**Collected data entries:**
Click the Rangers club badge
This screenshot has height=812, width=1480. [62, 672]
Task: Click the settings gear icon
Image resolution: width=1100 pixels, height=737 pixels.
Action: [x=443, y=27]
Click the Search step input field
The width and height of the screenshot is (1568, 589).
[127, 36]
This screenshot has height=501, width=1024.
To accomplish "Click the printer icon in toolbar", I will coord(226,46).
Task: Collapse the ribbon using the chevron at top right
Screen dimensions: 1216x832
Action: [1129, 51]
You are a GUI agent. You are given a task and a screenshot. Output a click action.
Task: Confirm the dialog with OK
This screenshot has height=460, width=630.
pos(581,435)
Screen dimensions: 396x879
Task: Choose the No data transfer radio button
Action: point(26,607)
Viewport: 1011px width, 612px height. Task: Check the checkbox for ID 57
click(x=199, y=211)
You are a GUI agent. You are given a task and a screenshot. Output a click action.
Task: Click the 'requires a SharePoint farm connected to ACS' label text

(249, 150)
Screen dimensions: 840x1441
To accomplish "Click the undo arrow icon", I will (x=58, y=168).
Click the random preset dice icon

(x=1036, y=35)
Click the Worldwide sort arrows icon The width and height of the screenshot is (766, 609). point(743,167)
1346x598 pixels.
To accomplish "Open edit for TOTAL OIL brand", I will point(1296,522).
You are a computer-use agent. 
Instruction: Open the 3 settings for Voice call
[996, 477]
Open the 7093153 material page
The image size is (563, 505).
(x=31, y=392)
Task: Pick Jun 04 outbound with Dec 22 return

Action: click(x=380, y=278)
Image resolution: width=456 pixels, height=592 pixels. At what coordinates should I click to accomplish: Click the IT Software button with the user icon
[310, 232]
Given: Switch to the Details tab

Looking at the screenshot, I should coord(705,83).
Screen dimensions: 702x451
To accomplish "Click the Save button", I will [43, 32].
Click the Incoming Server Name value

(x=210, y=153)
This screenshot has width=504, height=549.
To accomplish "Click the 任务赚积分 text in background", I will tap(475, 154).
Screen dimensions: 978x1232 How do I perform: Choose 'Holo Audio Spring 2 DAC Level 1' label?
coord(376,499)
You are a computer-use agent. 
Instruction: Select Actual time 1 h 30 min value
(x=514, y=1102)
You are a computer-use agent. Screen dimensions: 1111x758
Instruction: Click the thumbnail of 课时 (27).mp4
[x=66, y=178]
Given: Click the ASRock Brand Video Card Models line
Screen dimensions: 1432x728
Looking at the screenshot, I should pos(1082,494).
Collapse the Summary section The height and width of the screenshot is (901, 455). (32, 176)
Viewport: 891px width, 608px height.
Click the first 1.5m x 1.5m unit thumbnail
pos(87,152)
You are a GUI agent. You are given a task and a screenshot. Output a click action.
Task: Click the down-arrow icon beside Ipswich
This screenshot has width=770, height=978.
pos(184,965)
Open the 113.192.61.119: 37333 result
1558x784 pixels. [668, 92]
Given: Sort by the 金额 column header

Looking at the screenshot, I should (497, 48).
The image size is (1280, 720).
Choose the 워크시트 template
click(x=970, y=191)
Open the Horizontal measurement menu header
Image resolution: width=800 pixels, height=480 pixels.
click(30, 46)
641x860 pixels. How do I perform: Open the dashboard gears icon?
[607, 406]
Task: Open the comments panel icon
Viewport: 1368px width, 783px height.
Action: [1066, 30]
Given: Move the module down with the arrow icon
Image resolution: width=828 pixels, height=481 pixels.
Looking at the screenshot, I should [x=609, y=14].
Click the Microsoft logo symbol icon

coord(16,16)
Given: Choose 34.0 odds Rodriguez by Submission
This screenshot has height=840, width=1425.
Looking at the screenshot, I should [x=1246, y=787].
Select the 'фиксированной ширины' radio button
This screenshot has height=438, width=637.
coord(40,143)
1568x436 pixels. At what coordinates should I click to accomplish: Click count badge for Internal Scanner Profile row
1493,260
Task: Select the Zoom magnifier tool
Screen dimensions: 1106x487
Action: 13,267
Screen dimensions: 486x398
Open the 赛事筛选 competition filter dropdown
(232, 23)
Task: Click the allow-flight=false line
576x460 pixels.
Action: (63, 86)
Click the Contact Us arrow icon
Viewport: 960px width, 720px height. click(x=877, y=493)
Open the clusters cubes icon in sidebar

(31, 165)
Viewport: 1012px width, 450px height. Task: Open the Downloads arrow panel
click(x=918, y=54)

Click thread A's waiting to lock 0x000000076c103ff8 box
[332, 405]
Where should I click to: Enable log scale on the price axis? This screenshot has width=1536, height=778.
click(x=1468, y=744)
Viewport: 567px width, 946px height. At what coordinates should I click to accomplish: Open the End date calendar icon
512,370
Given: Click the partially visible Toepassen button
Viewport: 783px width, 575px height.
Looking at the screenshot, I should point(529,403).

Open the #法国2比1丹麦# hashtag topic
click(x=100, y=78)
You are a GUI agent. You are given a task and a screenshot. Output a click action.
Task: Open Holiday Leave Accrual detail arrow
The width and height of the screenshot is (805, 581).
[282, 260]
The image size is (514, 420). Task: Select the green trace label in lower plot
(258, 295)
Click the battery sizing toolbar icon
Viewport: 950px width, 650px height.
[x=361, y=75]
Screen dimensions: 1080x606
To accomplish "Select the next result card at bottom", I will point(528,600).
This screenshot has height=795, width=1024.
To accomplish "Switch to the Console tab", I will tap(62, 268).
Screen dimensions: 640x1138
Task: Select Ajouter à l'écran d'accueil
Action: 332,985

**ACTION ITEM:**
Copy every record exactly, leaving each line intact.

**TASK OUTPUT:**
Click the Rangers club badge
This screenshot has height=812, width=1480. [62, 672]
Task: Click the settings gear icon
Image resolution: width=1100 pixels, height=737 pixels.
Action: [x=443, y=27]
Click the Search step input field
The width and height of the screenshot is (1568, 589).
[127, 36]
This screenshot has height=501, width=1024.
To accomplish "Click the printer icon in toolbar", I will coord(226,46).
Task: Collapse the ribbon using the chevron at top right
Screen dimensions: 1216x832
Action: [1129, 51]
You are a GUI agent. You are given a task and a screenshot. Output a click action.
Task: Confirm the dialog with OK
This screenshot has height=460, width=630.
pos(581,435)
Screen dimensions: 396x879
Task: Choose the No data transfer radio button
Action: point(26,607)
Viewport: 1011px width, 612px height. Task: Check the checkbox for ID 57
click(x=199, y=211)
You are a GUI agent. You are given a task and a screenshot. Output a click action.
Task: Click the 'requires a SharePoint farm connected to ACS' label text

(249, 150)
Screen dimensions: 840x1441
To accomplish "Click the undo arrow icon", I will (x=58, y=168).
Click the random preset dice icon

(x=1036, y=35)
Click the Worldwide sort arrows icon The width and height of the screenshot is (766, 609). point(743,167)
1346x598 pixels.
To accomplish "Open edit for TOTAL OIL brand", I will point(1296,522).
You are a computer-use agent. 
Instruction: Open the 3 settings for Voice call
[996, 477]
Open the 7093153 material page
The image size is (563, 505).
(x=31, y=392)
Task: Pick Jun 04 outbound with Dec 22 return

Action: click(x=380, y=278)
Image resolution: width=456 pixels, height=592 pixels. At what coordinates should I click to accomplish: Click the IT Software button with the user icon
[310, 232]
Given: Switch to the Details tab

Looking at the screenshot, I should coord(705,83).
Screen dimensions: 702x451
To accomplish "Click the Save button", I will [43, 32].
Click the Incoming Server Name value

(x=210, y=153)
This screenshot has width=504, height=549.
To accomplish "Click the 任务赚积分 text in background", I will tap(475, 154).
Screen dimensions: 978x1232 How do I perform: Choose 'Holo Audio Spring 2 DAC Level 1' label?
coord(376,499)
You are a computer-use agent. 
Instruction: Select Actual time 1 h 30 min value
(x=514, y=1102)
You are a computer-use agent. Screen dimensions: 1111x758
Instruction: Click the thumbnail of 课时 (27).mp4
[x=66, y=178]
Given: Click the ASRock Brand Video Card Models line
Screen dimensions: 1432x728
Looking at the screenshot, I should pos(1082,494).
Collapse the Summary section The height and width of the screenshot is (901, 455). (32, 176)
Viewport: 891px width, 608px height.
Click the first 1.5m x 1.5m unit thumbnail
pos(87,152)
You are a GUI agent. You are given a task and a screenshot. Output a click action.
Task: Click the down-arrow icon beside Ipswich
This screenshot has width=770, height=978.
pos(184,965)
Open the 113.192.61.119: 37333 result
1558x784 pixels. [668, 92]
Given: Sort by the 金额 column header

Looking at the screenshot, I should (497, 48).
The image size is (1280, 720).
Choose the 워크시트 template
click(x=970, y=191)
Open the Horizontal measurement menu header
Image resolution: width=800 pixels, height=480 pixels.
click(30, 46)
641x860 pixels. How do I perform: Open the dashboard gears icon?
[607, 406]
Task: Open the comments panel icon
Viewport: 1368px width, 783px height.
Action: [1066, 30]
Given: Move the module down with the arrow icon
Image resolution: width=828 pixels, height=481 pixels.
Looking at the screenshot, I should [x=609, y=14].
Click the Microsoft logo symbol icon

coord(16,16)
Given: Choose 34.0 odds Rodriguez by Submission
This screenshot has height=840, width=1425.
Looking at the screenshot, I should [x=1246, y=787].
Select the 'фиксированной ширины' radio button
This screenshot has height=438, width=637.
coord(40,143)
1568x436 pixels. At what coordinates should I click to accomplish: Click count badge for Internal Scanner Profile row
1493,260
Task: Select the Zoom magnifier tool
Screen dimensions: 1106x487
Action: 13,267
Screen dimensions: 486x398
Open the 赛事筛选 competition filter dropdown
(232, 23)
Task: Click the allow-flight=false line
576x460 pixels.
Action: (63, 86)
Click the Contact Us arrow icon
Viewport: 960px width, 720px height. click(x=877, y=493)
Open the clusters cubes icon in sidebar

(31, 165)
Viewport: 1012px width, 450px height. Task: Open the Downloads arrow panel
click(x=918, y=54)

Click thread A's waiting to lock 0x000000076c103ff8 box
[332, 405]
Where should I click to: Enable log scale on the price axis? This screenshot has width=1536, height=778.
click(x=1468, y=744)
Viewport: 567px width, 946px height. At what coordinates should I click to accomplish: Open the End date calendar icon
512,370
Given: Click the partially visible Toepassen button
Viewport: 783px width, 575px height.
Looking at the screenshot, I should point(529,403).

Open the #法国2比1丹麦# hashtag topic
click(x=100, y=78)
You are a GUI agent. You are given a task and a screenshot. Output a click action.
Task: Open Holiday Leave Accrual detail arrow
The width and height of the screenshot is (805, 581).
[282, 260]
The image size is (514, 420). Task: Select the green trace label in lower plot
(258, 295)
Click the battery sizing toolbar icon
Viewport: 950px width, 650px height.
[x=361, y=75]
Screen dimensions: 1080x606
To accomplish "Select the next result card at bottom", I will point(528,600).
This screenshot has height=795, width=1024.
To accomplish "Switch to the Console tab", I will tap(62, 268).
Screen dimensions: 640x1138
Task: Select Ajouter à l'écran d'accueil
Action: 332,985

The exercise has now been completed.